**EXCERPT:**
▬▬▬
Perhaps I need to configure somehow OpenFTS, but I have no clue as how to proceed. Any hint very appreciated.

Collapse
Posted by Gary Roesler on
fts_index.tcl
from

db_dml insert_idx_tbl "
    insert into $self(PREFIX)index$g
        (lexem,tid,pos)
        values
        ('$lexem',$tid,
        '\{[join $rs($lexem) ,]\}')"

to

set converted_lexem [encoding convertto utf-8 $lexem]
db_dml insert_idx_tbl "
    insert into $self(PREFIX)index$g
        (lexem,tid,pos)
        values
        ('$converted_lexem',$tid,
        '\{[join $rs($lexem) ,]\}')"

Collapse
Posted by Claudio Pasolini on
Thank you very much, Gary: now it works!

Actually I was already quite close to the solution, but I converted the lexem to unicode instead of utf-8, without success.

Furthermore I had to shut down and restart aolserver to get things work.

Collapse
Posted by Joel Aufrecht on
I have two related problems. I applied the fix above and restarted but it didn't have any effect, which is unsurprising because my error messages are slightly different:
[08/Nov/2004:13:47:18][16217.163850][-sched:25-] Error: Ns_PgExec: result status: 7 message: ERROR:  Invalid UNICODE character sequence found (0xc200)
▬▬▬
Click-target data:
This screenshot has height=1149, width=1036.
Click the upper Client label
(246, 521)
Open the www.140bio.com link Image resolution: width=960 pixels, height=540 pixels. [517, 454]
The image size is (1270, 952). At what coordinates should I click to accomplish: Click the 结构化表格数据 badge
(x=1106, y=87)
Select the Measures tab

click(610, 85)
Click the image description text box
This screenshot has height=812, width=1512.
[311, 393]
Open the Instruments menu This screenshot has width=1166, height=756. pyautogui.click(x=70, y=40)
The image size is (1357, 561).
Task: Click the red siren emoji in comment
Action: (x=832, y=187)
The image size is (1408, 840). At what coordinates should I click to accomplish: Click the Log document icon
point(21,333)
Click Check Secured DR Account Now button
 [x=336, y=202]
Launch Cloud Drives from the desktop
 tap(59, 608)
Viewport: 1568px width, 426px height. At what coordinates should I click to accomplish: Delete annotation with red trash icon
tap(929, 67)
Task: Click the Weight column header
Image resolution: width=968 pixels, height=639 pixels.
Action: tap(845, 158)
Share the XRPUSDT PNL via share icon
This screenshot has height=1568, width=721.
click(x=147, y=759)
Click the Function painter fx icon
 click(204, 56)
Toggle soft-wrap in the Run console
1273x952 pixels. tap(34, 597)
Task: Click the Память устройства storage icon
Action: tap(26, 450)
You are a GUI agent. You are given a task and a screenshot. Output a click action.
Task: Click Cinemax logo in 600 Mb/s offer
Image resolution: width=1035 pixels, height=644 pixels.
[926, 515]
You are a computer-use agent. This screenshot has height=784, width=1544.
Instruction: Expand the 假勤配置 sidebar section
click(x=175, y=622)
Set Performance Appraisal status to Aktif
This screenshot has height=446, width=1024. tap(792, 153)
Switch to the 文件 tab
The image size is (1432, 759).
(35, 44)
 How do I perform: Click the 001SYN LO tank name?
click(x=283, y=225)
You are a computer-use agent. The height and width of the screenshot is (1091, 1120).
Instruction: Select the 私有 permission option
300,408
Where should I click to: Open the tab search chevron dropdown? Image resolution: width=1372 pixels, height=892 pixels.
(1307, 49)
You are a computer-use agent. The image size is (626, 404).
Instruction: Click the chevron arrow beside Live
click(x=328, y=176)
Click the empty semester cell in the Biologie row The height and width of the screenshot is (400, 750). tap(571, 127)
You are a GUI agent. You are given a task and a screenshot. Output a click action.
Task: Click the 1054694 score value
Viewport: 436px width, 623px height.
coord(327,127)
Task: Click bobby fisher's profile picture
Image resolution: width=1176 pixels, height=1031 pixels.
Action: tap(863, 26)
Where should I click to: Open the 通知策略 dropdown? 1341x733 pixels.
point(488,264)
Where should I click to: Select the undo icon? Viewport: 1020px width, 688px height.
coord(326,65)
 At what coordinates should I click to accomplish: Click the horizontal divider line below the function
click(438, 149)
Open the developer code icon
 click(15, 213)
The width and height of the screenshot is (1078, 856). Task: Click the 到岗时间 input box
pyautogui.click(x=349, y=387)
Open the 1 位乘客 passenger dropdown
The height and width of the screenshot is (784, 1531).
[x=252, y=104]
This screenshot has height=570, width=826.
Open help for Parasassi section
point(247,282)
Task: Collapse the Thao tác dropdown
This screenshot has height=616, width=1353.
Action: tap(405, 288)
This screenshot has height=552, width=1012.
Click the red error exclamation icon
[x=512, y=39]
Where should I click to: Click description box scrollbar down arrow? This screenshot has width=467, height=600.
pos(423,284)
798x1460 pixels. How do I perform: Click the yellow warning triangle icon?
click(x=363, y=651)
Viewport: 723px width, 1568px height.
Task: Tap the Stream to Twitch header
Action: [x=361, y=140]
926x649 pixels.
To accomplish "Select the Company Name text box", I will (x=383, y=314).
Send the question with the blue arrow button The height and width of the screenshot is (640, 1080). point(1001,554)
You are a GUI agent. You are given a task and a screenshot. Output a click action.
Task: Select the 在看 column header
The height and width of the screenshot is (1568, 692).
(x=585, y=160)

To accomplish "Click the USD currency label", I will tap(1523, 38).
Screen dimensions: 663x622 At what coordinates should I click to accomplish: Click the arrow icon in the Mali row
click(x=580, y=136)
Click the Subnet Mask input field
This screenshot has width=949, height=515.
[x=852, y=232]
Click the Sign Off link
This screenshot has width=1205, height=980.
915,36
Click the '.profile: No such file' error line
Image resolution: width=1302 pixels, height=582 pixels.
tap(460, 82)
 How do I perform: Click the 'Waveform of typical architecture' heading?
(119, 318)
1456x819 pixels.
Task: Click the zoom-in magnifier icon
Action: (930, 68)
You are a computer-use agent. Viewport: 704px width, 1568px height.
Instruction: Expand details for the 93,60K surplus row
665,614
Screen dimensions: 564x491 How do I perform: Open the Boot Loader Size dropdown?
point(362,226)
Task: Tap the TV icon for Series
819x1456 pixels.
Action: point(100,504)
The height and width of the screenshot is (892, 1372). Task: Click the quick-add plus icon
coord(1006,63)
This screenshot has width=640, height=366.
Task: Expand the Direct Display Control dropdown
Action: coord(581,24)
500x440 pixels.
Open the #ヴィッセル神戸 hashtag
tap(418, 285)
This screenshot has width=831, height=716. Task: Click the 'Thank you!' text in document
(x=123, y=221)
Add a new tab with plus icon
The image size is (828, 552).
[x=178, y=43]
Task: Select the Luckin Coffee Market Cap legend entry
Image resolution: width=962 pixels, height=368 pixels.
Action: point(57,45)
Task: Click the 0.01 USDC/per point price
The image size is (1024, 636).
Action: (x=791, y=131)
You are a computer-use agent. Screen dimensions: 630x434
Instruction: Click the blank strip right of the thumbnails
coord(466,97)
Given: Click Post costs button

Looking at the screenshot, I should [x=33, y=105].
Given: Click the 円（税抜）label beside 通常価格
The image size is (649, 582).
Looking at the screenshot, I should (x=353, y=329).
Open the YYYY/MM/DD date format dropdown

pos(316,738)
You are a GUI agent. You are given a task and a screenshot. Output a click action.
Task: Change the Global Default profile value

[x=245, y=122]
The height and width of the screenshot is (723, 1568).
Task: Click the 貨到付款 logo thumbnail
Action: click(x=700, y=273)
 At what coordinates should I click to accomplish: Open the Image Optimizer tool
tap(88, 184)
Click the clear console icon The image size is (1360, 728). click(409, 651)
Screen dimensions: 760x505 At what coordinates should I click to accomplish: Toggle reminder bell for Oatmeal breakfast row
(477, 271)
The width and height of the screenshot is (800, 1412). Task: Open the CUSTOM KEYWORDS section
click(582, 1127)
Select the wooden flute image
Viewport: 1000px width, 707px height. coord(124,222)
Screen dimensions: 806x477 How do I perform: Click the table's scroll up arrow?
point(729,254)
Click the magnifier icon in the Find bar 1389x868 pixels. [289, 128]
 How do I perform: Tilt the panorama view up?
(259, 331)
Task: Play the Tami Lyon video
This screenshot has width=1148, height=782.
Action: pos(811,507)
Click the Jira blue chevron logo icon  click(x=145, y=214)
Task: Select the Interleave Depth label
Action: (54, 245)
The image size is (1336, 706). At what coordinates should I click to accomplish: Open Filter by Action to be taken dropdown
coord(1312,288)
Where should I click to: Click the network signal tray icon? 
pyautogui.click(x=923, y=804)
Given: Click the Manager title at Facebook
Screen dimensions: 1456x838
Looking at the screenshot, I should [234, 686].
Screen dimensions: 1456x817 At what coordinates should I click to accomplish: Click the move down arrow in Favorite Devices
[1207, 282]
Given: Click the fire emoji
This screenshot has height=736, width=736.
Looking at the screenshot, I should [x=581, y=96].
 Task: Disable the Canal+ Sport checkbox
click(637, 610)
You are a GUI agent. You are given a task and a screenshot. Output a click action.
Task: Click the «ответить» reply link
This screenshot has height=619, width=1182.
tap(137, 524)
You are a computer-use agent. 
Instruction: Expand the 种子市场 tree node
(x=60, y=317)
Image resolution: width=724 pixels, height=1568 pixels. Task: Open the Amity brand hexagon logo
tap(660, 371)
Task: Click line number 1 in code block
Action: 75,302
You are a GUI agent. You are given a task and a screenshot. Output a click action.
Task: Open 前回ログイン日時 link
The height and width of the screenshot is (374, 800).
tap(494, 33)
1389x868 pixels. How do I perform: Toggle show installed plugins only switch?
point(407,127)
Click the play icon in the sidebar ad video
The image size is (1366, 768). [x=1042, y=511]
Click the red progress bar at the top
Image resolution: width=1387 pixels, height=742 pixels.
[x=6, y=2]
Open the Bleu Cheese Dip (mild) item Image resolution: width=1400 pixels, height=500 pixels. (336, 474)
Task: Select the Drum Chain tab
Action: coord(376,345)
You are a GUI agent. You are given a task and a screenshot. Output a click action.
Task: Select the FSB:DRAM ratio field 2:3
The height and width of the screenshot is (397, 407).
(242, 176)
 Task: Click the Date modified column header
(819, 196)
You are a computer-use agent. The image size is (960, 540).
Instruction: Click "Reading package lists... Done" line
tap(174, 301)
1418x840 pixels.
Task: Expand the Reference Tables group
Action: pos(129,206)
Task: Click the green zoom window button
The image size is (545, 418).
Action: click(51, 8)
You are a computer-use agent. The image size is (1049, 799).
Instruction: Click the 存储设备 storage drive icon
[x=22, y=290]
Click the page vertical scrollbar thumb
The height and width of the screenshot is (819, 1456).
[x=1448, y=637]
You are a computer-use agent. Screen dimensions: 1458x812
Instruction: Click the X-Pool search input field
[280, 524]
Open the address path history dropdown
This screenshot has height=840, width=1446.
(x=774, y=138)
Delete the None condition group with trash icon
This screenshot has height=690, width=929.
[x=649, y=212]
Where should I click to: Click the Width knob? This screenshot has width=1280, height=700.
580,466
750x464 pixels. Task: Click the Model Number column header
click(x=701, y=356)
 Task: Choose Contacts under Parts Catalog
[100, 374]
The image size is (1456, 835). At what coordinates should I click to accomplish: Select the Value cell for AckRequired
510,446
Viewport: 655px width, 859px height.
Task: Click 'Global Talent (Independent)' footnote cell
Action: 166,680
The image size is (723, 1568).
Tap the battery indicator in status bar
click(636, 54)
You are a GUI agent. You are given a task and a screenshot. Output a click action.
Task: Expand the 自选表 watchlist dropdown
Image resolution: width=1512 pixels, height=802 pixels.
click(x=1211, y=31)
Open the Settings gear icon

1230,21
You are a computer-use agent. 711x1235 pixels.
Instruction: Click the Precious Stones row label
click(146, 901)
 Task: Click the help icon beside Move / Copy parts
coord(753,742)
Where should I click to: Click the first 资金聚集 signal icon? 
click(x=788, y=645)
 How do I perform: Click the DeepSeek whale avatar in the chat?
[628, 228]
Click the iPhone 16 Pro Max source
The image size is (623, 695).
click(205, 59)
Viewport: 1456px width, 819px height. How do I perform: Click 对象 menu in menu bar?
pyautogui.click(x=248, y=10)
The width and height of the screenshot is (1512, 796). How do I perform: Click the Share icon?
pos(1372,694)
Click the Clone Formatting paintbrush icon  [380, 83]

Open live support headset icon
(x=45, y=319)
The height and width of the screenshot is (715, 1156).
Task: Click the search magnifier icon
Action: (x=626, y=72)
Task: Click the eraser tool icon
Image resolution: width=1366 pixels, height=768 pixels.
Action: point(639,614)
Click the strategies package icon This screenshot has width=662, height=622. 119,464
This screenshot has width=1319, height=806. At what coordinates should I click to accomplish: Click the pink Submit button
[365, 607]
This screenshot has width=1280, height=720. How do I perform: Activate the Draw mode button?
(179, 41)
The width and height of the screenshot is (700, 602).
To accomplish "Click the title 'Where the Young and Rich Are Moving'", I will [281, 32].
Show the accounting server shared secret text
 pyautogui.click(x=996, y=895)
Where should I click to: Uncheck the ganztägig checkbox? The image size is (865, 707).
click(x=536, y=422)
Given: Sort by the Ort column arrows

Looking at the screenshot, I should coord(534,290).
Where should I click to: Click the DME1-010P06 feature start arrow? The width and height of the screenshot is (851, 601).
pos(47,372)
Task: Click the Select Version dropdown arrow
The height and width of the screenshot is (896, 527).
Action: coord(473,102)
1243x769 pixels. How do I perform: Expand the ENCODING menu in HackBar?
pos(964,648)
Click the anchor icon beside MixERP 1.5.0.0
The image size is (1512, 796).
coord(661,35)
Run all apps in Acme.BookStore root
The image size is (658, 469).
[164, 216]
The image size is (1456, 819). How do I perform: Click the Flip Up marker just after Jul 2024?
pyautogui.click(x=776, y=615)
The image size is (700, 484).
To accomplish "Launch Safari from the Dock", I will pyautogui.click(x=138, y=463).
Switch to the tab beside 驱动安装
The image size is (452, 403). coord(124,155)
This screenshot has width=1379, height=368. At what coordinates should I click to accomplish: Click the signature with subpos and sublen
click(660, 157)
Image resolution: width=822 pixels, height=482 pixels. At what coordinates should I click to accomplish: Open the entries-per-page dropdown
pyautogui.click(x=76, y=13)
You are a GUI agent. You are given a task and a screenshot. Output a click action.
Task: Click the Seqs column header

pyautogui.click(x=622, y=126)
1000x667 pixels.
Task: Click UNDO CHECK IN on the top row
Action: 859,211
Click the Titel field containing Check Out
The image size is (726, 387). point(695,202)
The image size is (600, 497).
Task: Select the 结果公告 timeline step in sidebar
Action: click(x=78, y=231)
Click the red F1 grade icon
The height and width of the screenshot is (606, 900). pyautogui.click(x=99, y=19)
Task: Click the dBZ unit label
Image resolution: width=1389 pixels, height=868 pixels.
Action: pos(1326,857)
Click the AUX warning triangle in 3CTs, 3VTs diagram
▬▬▬
**PROBLEM STATEMENT:** Extend the forum thread about the OpenFTS Unicode indexing error, picking up after its final line.

**TASK ANSWER:**
transaction error
[08/Nov/2004:13:47:18][16217.163850][-sched:25-] Error: Aborting transaction due to error:
Database operation "dml" failed (exception ERROR, "ERROR:  Invalid UNICODE character sequence found (0xc200)
")

ERROR:  Invalid UNICODE character sequence found (0xc200)

SQL:
                    insert into index8
                        (lexem,tid,pos)
                         values
                        ('0rÂ,16537,
                        '{1005}')
and
[08/Nov/2004:13:47:54][16217.163850][-sched:25-] Error: Ns_PgExec: result status: 7 message: ERROR:  Cannot insert a duplicate key into unique index in
dex10_key

transaction error
[08/Nov/2004:13:47:54][16217.163850][-sched:25-] Error: Aborting transaction due to error:
Database operation "dml" failed (exception ERROR, "ERROR:  Cannot insert a duplicate key into unique index index10_key
")

ERROR:  Cannot insert a duplicate key into unique index index10_key

SQL:
                    insert into index10
                        (lexem,tid,pos)
                         values
                        ('2004',18789,
                        '{20}')
Collapse
Posted by Claudio Pasolini on
Joel,

regarding the UNICODE error something has gone wrong, because you are again trying to insert an unconverted (or badly converted) string: perhaps you could try your patch in a sample tcl script and verify if it actually does the conversion.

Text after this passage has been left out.